Over the last few weeks of the semester, I needed to make two posters. In preparation, I attended a poster workshop that made me think more intentionally about how to make an effective poster. I’ve outlined some of my key takeaways below that I hope can offer guidance to anyone preparing a poster of their own.

1. Know your audience
Beyond having a visually strong poster, one of the most important things is how you present it. Different people will come up to your poster with varying degrees of familiarity with your topic. Experts that know the field well may want to get straight to the results, while others may need more context to understand the significance of the work. Thus, in thinking about your poster presentation, rather than one fixed script, it’s important that you are flexible. It can help to ask someone who they are, what they are interested in, and what brought them to your poster. By knowing your audience, it can help you decide how much background information to give, how technical to be, and how long to spend on each section.
2. Practice multiple versions of your talk
In the first tip, I mentioned the importance of being flexible. More concretely, it means that you should have more than one way to talk through your poster. A five-minute version is useful for someone who wants the full story. A two-minute version works well for someone who is interested but moving quickly. A one-minute version helps you communicate the core of the project clearly and efficiently. A thirty-second elevator pitch can quickly tell someone what your project is, why it matters, and why they should keep listening. Practicing these different lengths makes it much easier to adjust naturally depending on the setting and the person in front of you.
3. Think of your presentation as storytelling
One of the most useful takeaways from the workshop was that a poster presentation should not feel like reading off sections of a paper.

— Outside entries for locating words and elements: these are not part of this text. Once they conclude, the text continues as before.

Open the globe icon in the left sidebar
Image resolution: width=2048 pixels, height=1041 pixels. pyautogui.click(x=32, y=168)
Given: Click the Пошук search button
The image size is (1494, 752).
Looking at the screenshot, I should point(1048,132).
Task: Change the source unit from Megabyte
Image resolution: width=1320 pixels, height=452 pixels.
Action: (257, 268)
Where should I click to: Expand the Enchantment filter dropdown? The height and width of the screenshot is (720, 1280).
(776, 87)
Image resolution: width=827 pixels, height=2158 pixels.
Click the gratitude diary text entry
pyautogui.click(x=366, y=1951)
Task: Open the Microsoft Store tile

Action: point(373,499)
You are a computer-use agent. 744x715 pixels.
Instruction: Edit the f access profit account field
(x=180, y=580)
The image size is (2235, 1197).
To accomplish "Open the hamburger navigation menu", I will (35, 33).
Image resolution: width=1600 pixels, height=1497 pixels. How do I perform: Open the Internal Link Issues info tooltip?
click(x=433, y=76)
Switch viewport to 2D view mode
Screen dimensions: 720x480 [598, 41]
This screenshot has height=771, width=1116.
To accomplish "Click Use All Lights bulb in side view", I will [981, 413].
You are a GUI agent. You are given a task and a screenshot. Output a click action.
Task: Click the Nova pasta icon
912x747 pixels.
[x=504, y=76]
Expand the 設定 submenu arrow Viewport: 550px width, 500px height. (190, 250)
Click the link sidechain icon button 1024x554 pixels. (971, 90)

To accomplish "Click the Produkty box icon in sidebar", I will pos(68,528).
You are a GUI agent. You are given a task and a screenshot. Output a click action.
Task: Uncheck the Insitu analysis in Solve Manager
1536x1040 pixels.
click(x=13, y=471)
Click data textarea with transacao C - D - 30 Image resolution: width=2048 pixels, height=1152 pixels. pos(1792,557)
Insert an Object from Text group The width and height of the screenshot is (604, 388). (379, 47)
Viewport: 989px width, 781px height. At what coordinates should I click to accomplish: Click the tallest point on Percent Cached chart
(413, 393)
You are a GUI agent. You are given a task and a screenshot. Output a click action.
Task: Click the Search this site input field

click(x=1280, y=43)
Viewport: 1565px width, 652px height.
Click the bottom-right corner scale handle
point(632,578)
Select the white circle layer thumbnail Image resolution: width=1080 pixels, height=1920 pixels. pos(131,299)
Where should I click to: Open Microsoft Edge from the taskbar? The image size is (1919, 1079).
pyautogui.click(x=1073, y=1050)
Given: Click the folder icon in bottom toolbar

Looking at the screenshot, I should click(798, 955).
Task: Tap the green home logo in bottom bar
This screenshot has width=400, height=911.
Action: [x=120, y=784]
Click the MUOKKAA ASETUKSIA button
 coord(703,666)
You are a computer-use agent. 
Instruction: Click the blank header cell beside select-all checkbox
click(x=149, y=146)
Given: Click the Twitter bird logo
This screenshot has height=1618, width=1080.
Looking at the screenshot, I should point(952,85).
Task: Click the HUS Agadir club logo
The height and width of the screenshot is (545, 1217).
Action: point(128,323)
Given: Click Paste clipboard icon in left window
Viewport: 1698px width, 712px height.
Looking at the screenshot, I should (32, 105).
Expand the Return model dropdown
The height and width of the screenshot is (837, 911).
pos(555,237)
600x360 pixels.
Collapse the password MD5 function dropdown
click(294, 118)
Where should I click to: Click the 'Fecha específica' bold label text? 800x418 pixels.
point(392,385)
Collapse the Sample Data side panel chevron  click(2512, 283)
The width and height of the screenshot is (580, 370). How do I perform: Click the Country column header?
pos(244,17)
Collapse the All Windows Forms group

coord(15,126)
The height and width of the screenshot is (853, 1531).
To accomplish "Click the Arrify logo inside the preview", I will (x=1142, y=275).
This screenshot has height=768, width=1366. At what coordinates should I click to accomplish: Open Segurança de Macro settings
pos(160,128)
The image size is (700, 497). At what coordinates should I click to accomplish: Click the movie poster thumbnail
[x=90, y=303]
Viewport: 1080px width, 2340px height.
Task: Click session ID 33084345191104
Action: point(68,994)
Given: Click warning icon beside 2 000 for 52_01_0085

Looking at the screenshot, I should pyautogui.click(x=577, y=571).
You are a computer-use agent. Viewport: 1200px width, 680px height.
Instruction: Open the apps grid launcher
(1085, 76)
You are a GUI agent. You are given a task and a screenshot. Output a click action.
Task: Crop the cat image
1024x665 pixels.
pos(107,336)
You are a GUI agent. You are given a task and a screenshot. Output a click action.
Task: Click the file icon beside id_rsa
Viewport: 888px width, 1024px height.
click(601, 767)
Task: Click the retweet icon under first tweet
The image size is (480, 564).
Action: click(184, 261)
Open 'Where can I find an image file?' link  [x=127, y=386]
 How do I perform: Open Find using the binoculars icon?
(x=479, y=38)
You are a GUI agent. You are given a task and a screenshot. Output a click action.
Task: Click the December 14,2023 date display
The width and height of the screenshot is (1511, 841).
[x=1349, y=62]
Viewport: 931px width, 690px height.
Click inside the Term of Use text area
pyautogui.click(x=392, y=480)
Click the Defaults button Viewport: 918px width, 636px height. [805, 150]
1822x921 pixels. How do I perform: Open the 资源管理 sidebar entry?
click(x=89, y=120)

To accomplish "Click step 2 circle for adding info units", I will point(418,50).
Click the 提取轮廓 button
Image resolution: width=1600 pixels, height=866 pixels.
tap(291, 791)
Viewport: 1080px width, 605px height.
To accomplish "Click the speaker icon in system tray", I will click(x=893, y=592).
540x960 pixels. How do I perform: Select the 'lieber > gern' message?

It should feel like telling a story. First, explain why the topic matters. In other words, answer the “so what?” question. Then explain what is missing, unresolved, or not yet understood: the knowledge gap. After that, show how your study addresses that gap: what you did, what you found, and what you think it means. One useful way to structure this is as an hourglass. You begin broadly by introducing the big picture and why the topic matters. Then you narrow into your specific study, methods, and findings. Finally, you widen back out to explain the larger significance of the results. This structure makes your work easier to follow and helps your audience leave with a clear sense of the main takeaway.
4. Start with a template
Making a poster from scratch can be surprisingly frustrating. Resizing text boxes, moving figures around, adjusting alignment, and trying to make everything fit neatly takes much longer than you expect. Starting with a template saves time and energy. It gives you a structure to work from so you can spend more of your effort refining the content rather than fighting with formatting.
5. Spend time on the title
The title may be the most important part of the entire poster because it is often what determines whether someone stops to look in the first place. A good title should be clear, interesting, and easy to understand. It should give people a reason to care about the project without overwhelming them with too much detail or jargon. One of the best ways to test a title is to ask other people for feedback. Ask your friends, people in your lab, classmates, or mentors: Is this title interesting? What would you think this project is about? Would this make you want to stop? That kind of feedback can help you find a title that is both accurate and engaging.
Making a poster well is not just about fitting your research onto a large page. It is about learning how to communicate your work clearly, visually, and conversationally. As I made my own posters over the past few weeks, these are the key tips I looked back on.